DOC. n° 37 : Wassily KANDINSKY, Du spirituel dans l'art, 1911 (version française de 1954).

 

 

            [...] Un grand triangle divisé en parties inégales, la plus petite et la plus aiguë au sommet, figure schématiquement assez bien la vie spirituelle. Plus on va vers la base, plus ces parties sont grandes, larges, spacieuses et hautes.

            Tout le triangle, d'un mouvement à peine sensible, avance et monte lentement et la partie la plus proche du sommet atteindra "demain" l'endroit où la pointe était "aujourd'hui"1. En d'autres termes, ce qui n'est encore aujourd'hui pour le reste du triangle qu'un radotage incompréhensible et n'a de sens que pour la pointe extrême, paraîtra demain à la partie qui en est la plus rapprochée, chargé d'émotions et de significations nouvelles.
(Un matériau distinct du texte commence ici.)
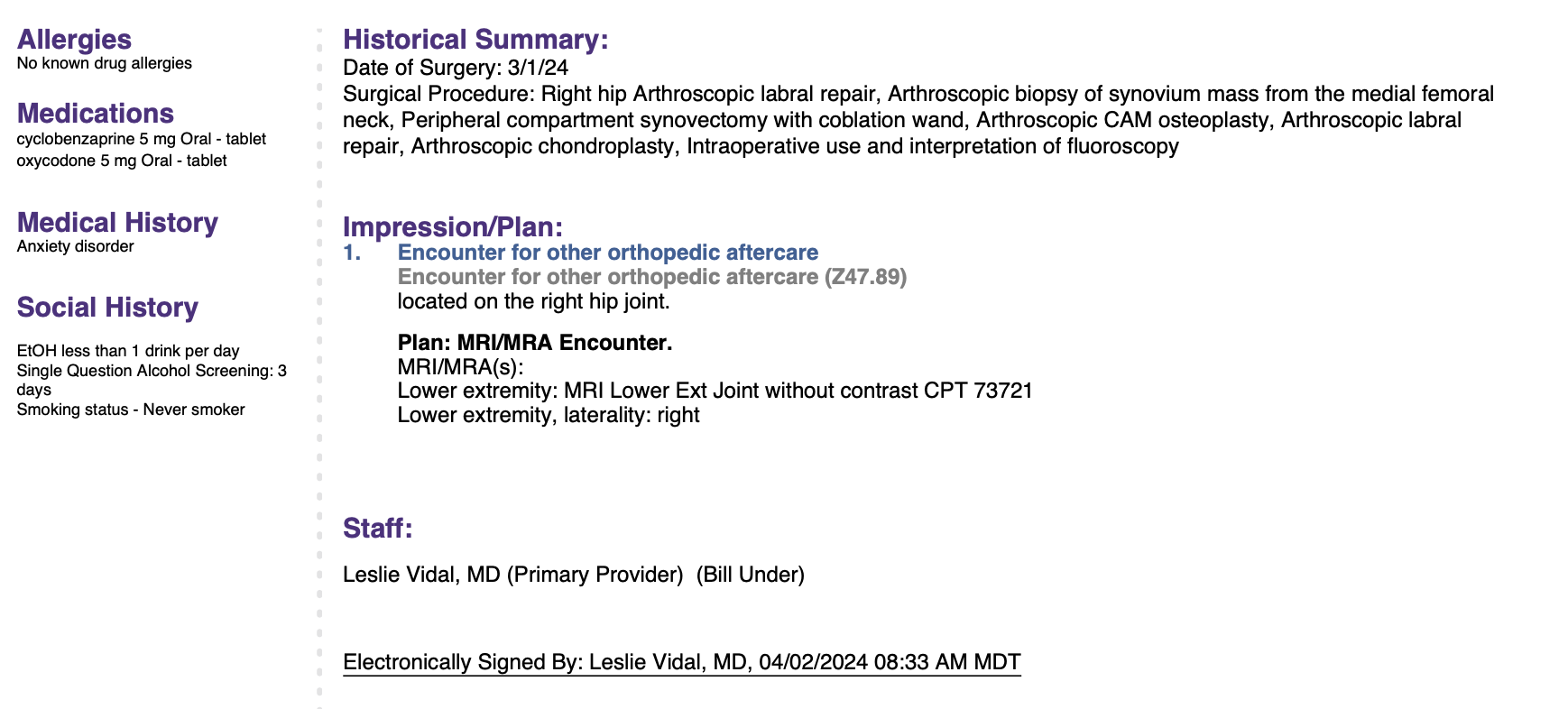
Task: Select the Medications section heading
Action: pyautogui.click(x=96, y=114)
            Parfois, à l'extrême pointe, il n'y a qu'un homme, tout seul. Sa vision égale son infinie tristesse. Et ceux qui sont le plus près de lui ne le comprennent pas. Dans leur indignation, ils Ie traitent d'imposteur, de demi-fou. Toute sa vie, solitaire, très loin au-dessus des autres, Beethoven fut, lui aussi, en butte à leurs outrages2. Combien de temps a-t-il fallu pour que la majeure partie du triangle parvienne à l'endroit où cet homme était seul autrefois ? En dépit de tous les  mouvements, sont-ils si nombreux ceux qui sont montés jusque-là ?
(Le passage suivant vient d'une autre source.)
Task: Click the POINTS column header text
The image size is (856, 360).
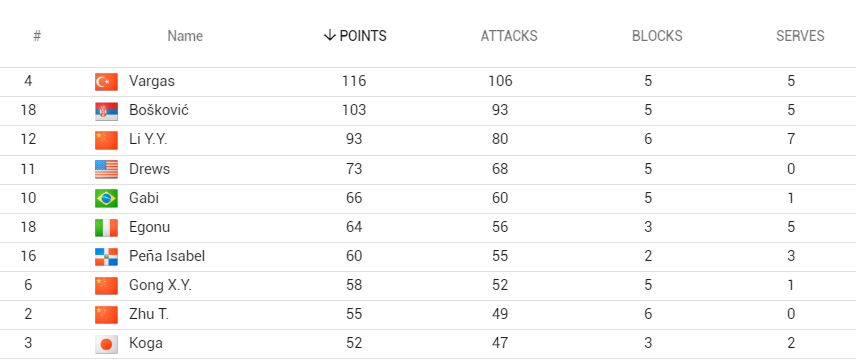Action: [363, 36]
            Dans toutes les parties du triangle, on peut découvrir des artistes. Celui qui, parmi eux, est capable de regarder au-delà des limites de celle à laquelle il appartient est un prophète pour son entourage. Il aide à faire avancer le chariot récalcitrant. Mais que son regard ne soit pas assez pénétrant, que, pour une raison mesquine, il ferme délibérément les yeux ou qu'il en fasse un mauvais usage, alors ses compagnons le comprendront et lui feront fête. Plus il est près de la base, et plus grand est le nombre de ceux à qui ses paroles sont intelligibles. Cette foule est affamée, souvent même sans qu'elle en soit consciente, du pain spirituel qui convient à ses besoins. C'est ce pain que ses artistes lui tendent et c'est de ce pain que demain, quand elle prendra sa place, la couche suivante, à son tour, se nourrira.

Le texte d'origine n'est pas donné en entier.